Essa é a avaliação nas urnas, mas as sondagens indicam é que Costa está a passar a sua mensagem. Acha que Rio tem vontade de, no caso de o PS não ter maioria, dar a António Costa as condições para ele ser “resgatado” dos partidos mais à esquerda?
Não tenho por hábito discutir cenários. Queria antes discutir o que o partido poderá fazer para vencer as eleições.

O que deverá fazer então?
Apresentar um programa reformista.

O que é que está a falhar na direção? Não conhecemos propostas.
Não está a falhar na justa medida em que haverá uma oportunidade, ainda durante o mês de Julho, para apresentar o programa eleitoral. É preciso o líder do partido ter intervenção mais regulares no plano público e, acima de tudo, começar a fazer valer os pontos de vista do partido naquela que é a sua visão estratégica para o país e não comentar estritamente as decisões ou meramente as opiniões que o PS e o Governo vai lançando para tentar testar a opinião pública. Procurar marcar a agenda.

Chegou a admitir a possibilidade de ser candidato à liderança do PSD. Essa hipótese está afastada, mantém-se? Podemos ler esta saída da via parlamentar como uma forma de voltar mais tarde?
Não faço futurologia. Neste momento não tenho nenhum projeto nesse sentido, não posso responder só ‘se Cristo vier à terra’ porque pelos vistos veio e não queria correr esse risco.

E o dr. Passos Coelho? Há menos de um ano disse que fazia muita falta ao país e esperava que ele voltasse? Ainda espera?
Reafirmo completamente. Um primeiro-ministro que teve a capacidade de liderar um país em circunstâncias tão difíceis, que o fez com dignidade exemplar, respeitando adversários, construindo uma base sólida entre dois partidos para governar o país e dando a volta por cima, acho que não pode ser desconsiderado para o futuro.

Para ser de novo primeiro-ministro?
Não me cabe a mim referir o que deve ou não fazer.

Onde é que o vê?
Onde ele se sentir feliz e onde for mais útil ao país.

Ou sem São Bento ou Belém.
É uma decisão pessoal dele, o país não deve prescindir de uma personalidade como ele.

Luís Montenegro ou Carlos Moedas?
[risos] São dois militantes do PSD que considero e respeito.

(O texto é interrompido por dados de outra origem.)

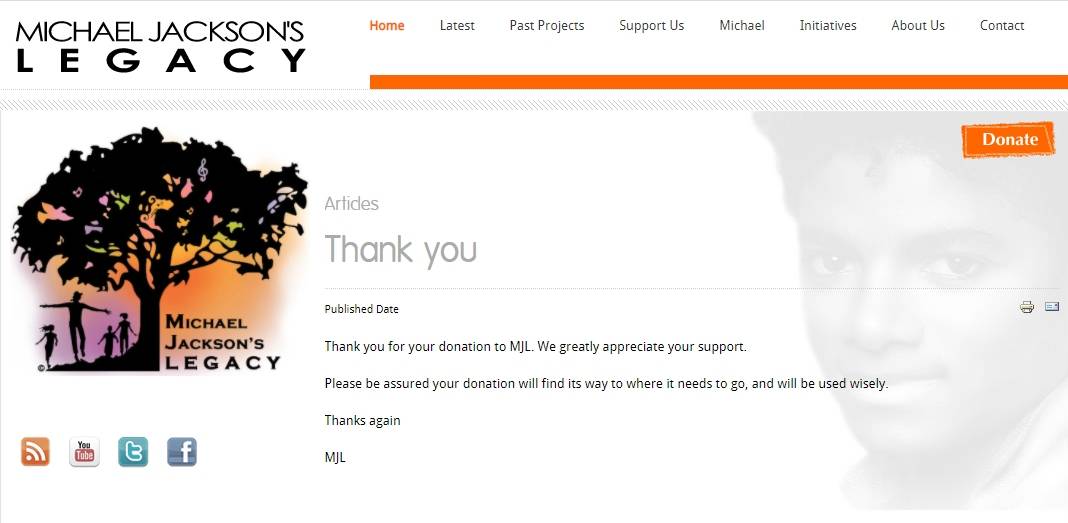
Task: Open the Past Projects menu
Action: coord(547,26)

São dois candidatos à liderança do PSD.
Estão empenhados no trabalho de ajudar esta liderança a vencer as próximas legislativas. Dr. Luís Montenegro fez um trabalho notável como líder parlamentar. Carlos Moedas foi um comissário elogiado por todas as frentes. Gostava de acrescentar mais duas personalidades: Jorge Moreira da Silva e Miguel Pinto Luz.

E o Pedro Duarte?
O dr. Pedro Duarte está a tentar contribuir com algumas ideias apenas. Tenho pena que o programa que ele apresentou não tenha sobressaído nenhuma ideia, vi a presença de dr. Luís Montenegro foi a grande questão. Tenho pena que se tenha perdido a oportunidade de conhecer essas ideias.

E os outros quatro nomes?
São nomes que, sem dúvida, precisam de estar na vanguarda do trabalho político do nosso partido. Precisam de ser consideradas, que revelam vontade de querer estar nesse trabalho.

E Miguel Morgado também é uma voz a considerar?
Habituei-me a vê-lo como pensador ativo e alguém que tem sobre todos os temas uma atitude bastante avaliativa, crítica, e que pondera, todos os assuntos com grande atenção. É uma pessoa que será sempre útil no âmbito de um projeto.

Acha que a direita está em crise como diz o Presidente da República, ou é o regime que está em crise?
Aí concordo com o presidente do PSD: Há sinais de que o regime está em crise. O Parlamento está hoje completamente anacrónico, sob o ponto de vista organizativo, não faz sentido nenhum termos três sessões plenárias semanais, não servem para absolutamente nada. O que deveria existir é uma valorização dos trabalhos das comissões para que houvesse uma fiscalização mais atenta, mais efectiva. A forma, as condições de trabalho dos deputados têm de ser alteradas, mas também reduzir o número de deputados não vem daí mal ao mundo, pelo contrário.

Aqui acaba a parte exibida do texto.